SECTION 16. MISCELLANEOUS. |
(a) No remedy herein conferred upon or reserved to any Holder is intended to be exclusive of any other available remedy or remedies, but each and every such remedy shall be cumulative and shall be in addition to every other remedy given under this Guaranty now or hereafter existing at law or in equity. No delay or omission to exercise any right or power accruing upon any default, omission or failure of performance hereunder shall impair any such right or power or shall be construed to be a waiver thereof but any such right or power may be exercised from time to time and as often as may be deemed expedient. In order to entitle any Holder to exercise any remedy reserved to it under this Guaranty, it shall not be necessary for such Holder to physically produce its Note in any proceedings instituted by it or to give any notice, other than such notice as may be herein expressly required.

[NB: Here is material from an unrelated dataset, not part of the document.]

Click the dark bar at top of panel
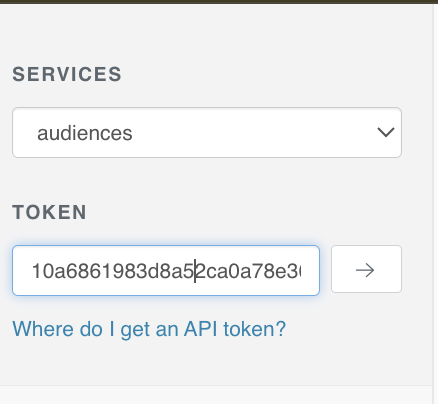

(b) The Guarantors will pay all sums becoming due under this Guaranty by the method and at the address specified for such purpose for such Holder, in the case of a Holder that is a Note Purchaser, on Schedule A to the Note Purchase Agreement or by such other method or at such other address as any Holder shall have from time to time specified to the Guarantors or the Issuer on behalf of the Guarantors in writing for such purpose, without the presentation or surrender of this Guaranty or any Note.
(c) Any provision of this Guaranty that is prohibited or unenforceable in any jurisdiction shall, as to such jurisdiction, be ineffective to the extent of such prohibition or unenforceability without invalidating the remaining provisions hereof, and any such prohibition or unenforceability in any jurisdiction shall (to the full extent permitted by law) not invalidate or render unenforceable such provision in any other jurisdiction.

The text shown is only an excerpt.